Ce qui fait un bon juge c’est un bon avocat


Il faut, pour les avocats, avoir ce même objectif d’excellence parce que je l’ai déjà dit dans un autre livre : ce qui fait un bon juge, c’est un bon avocat. Nous avons besoin d’avoir en face de nous de bons avocats, compétents et cette compétence elle se paie. Ils ont fait de longues études et méritent d’être payés à hauteur de leur engagement et de leur travail et la paupérisation du barreau est réelle.

Des avocats sont confrontés à des procédures de redressement judiciaire, des injonctions de payer, qui ne gagnent pas leur vie. Ce qui peut entraîner des dysfonctionnements  ou des comportements qui ne sont pas déontologiques.

On aura tous un jour ou l’autre besoin d’un avocat 


La paupérisation du barreau est un vrai sujet car le barreau est un garant de la démocratie. L’avocat c’est celui qui pour vous et pour moi défend nos libertés. On aura tous, un jour ou l’autre, besoin d’un avocat. Fasse que cet avocat ait les moyens financiers d’assurer notre défense.

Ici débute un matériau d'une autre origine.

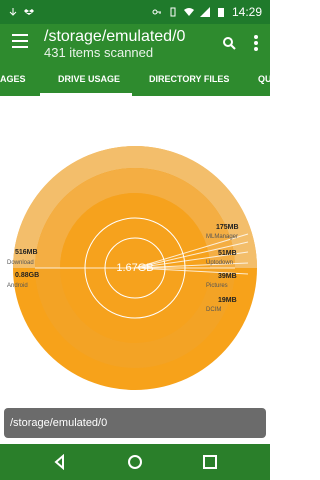 This screenshot has height=480, width=320. I want to click on wifi-icon, so click(188, 12).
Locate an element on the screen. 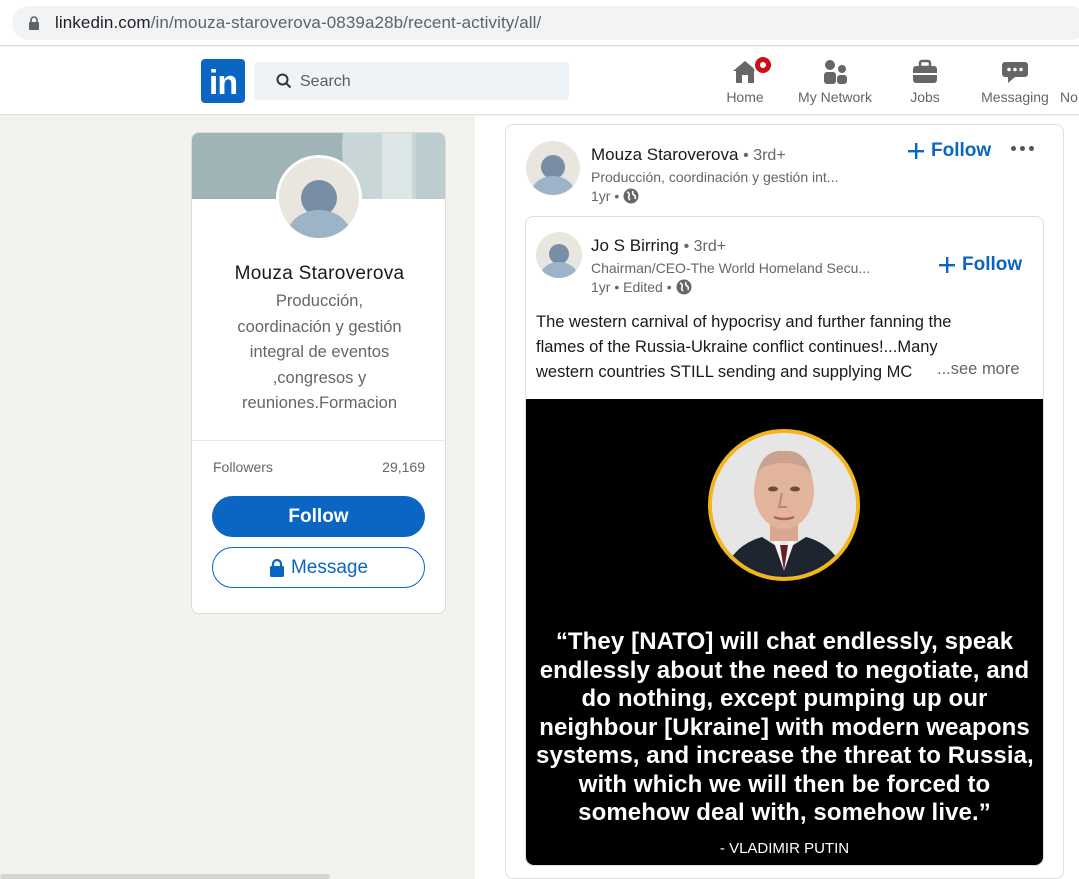 The height and width of the screenshot is (879, 1079). nav-label-messaging: Messaging is located at coordinates (1015, 97).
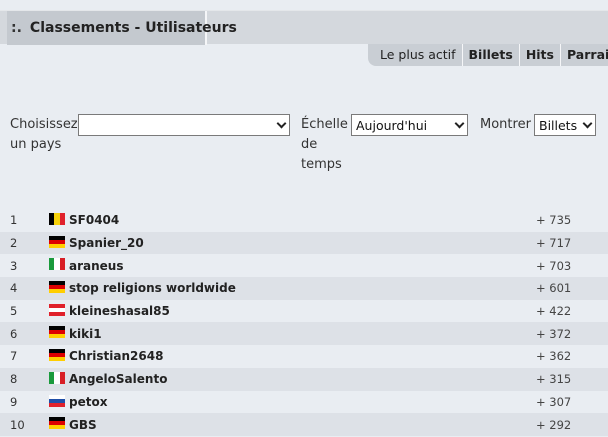 The image size is (608, 437). Describe the element at coordinates (554, 424) in the screenshot. I see `score-value: + 292` at that location.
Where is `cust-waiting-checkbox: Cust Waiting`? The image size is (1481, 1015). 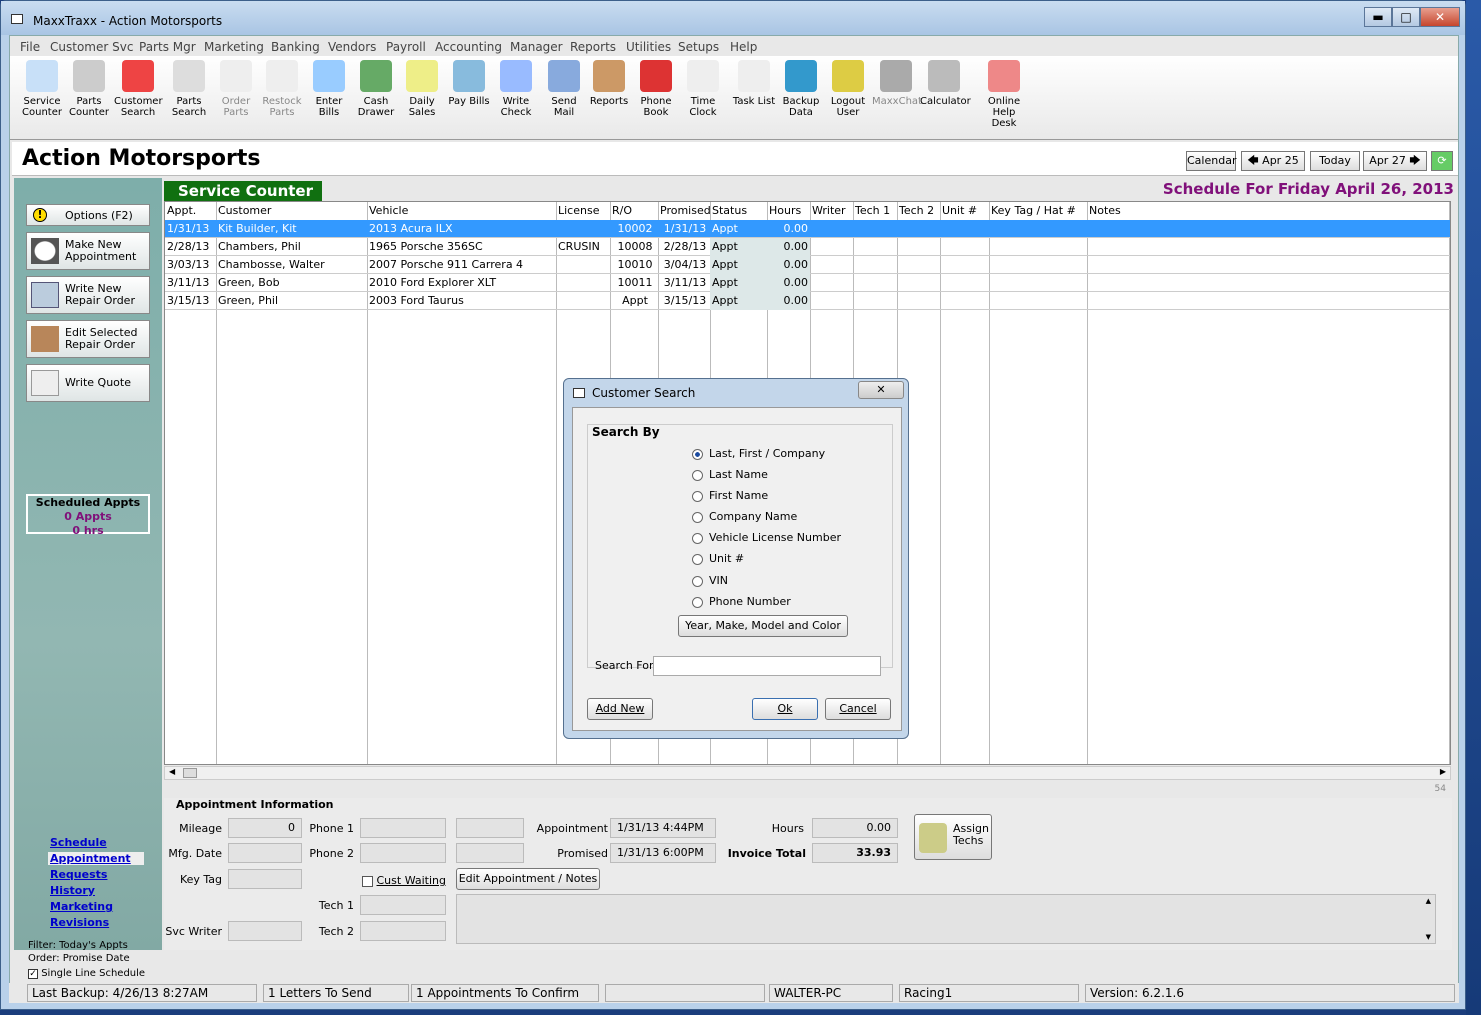 cust-waiting-checkbox: Cust Waiting is located at coordinates (404, 880).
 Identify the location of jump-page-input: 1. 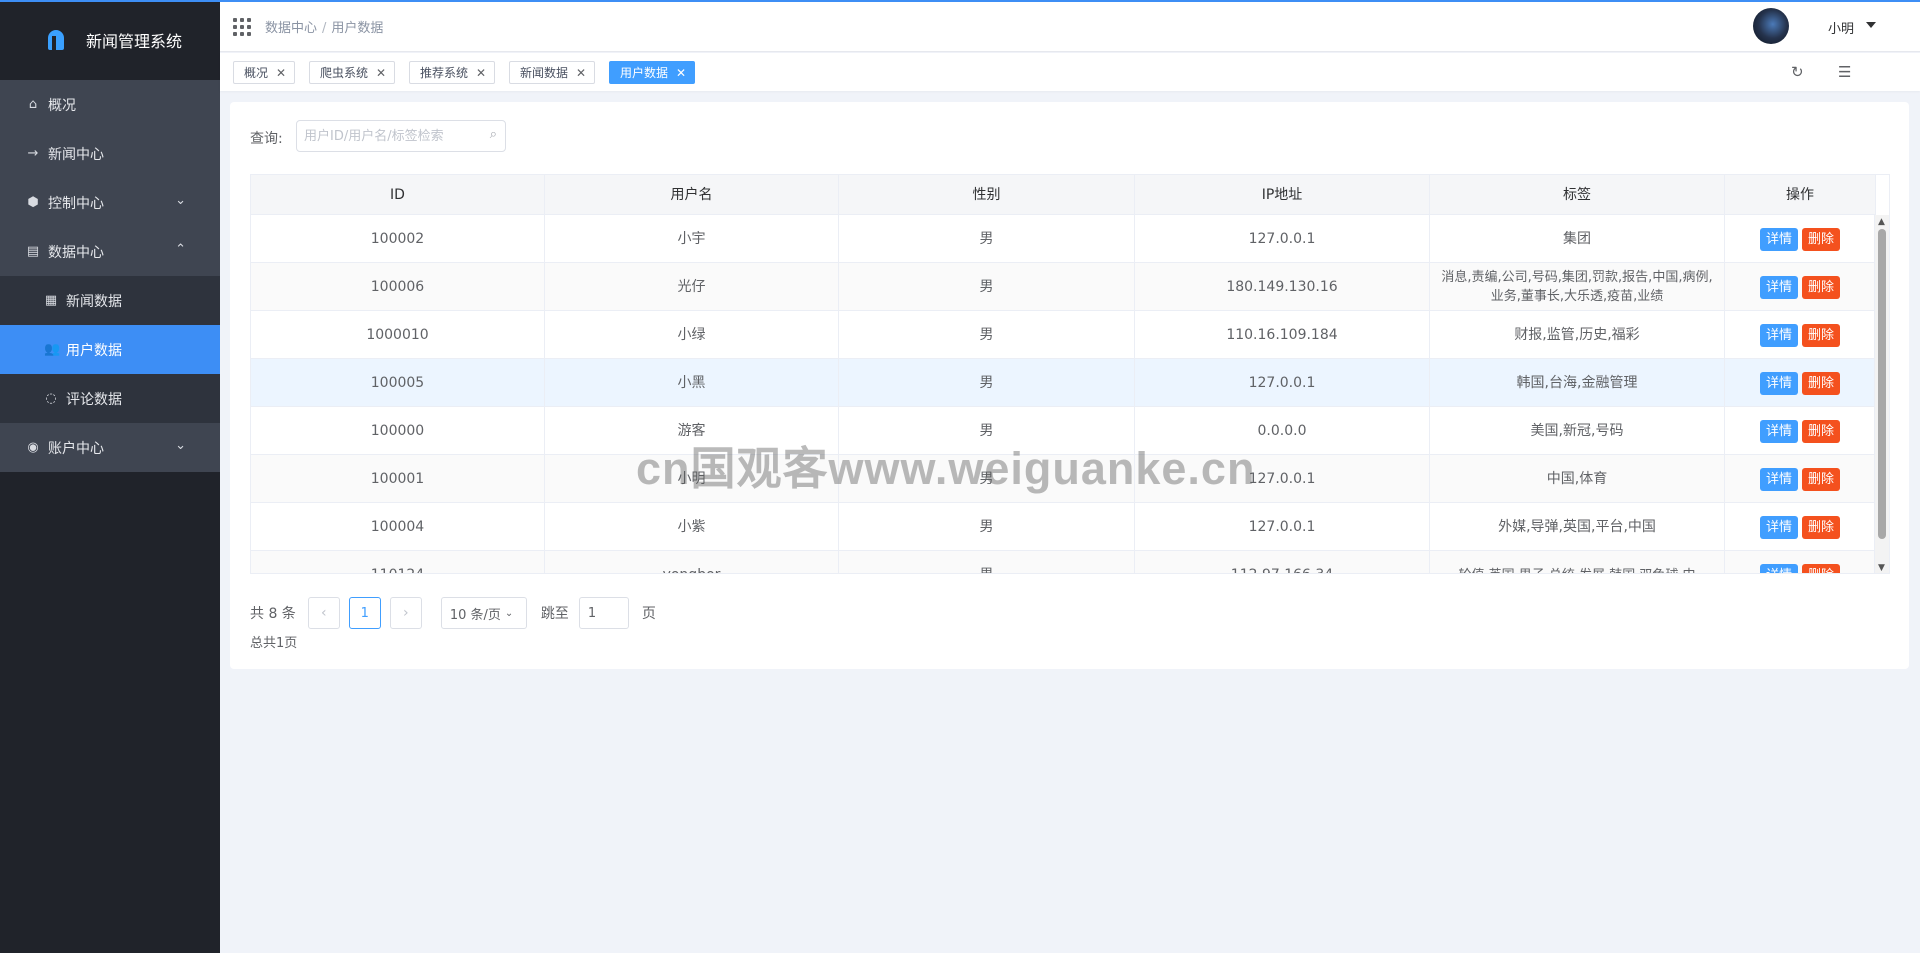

Les médias ont tendance à mettre en avant la plaidoirie d'un avocat face au réquisitoire du procureur ou de l'avocat général. Cela vous gêne ?

Il y a une fascination pour la plaidoirie de l’avocat. D’abord, à nous d’être bons. Moi, je n’ai jamais cédé le terrain, ni l’espace, ni le ton, ni le temps aux avocats. Moi, j’exerce une présence forte à l’audience et encore plus aux Assises.

Notre client, c'est la société


Après, nous ne sommes pas là pour faire un concours d’éloquence, des joutes oratoires. Nous sommes là pour convaincre des juges, un jury. Chacun le fait à sa manière. La différence entre l’avocat et nous, est que notre "client" c’est la société. C’est à elle que l’on doit rendre des comptes. On défend l’intérêt général, le bien commun.

L’avocat légitimement défend son client, la parole de son client et sa parole peut être plus spectaculaire au sens noble du terme. Il n’est pas dans la même dynamique. Lui aussi doit convaincre. Lui aussi doit obtenir un résultat mais on nous ne sommes pas sur les mêmes impératifs. La parole du procureur ou de l’avocat général sera peut-être plus pédagogique, plus dans la démonstration, moins dans l’émotion. C’est peut-être aussi pour cela que l’on n retient moins ce que l'on dit.

"Culture juridique et judiciaire, tout le programme en 100 fiches", d'Erick Maurel est publié aux éditions Enrik B Editions. En librairie à partir du 12 juin 2019.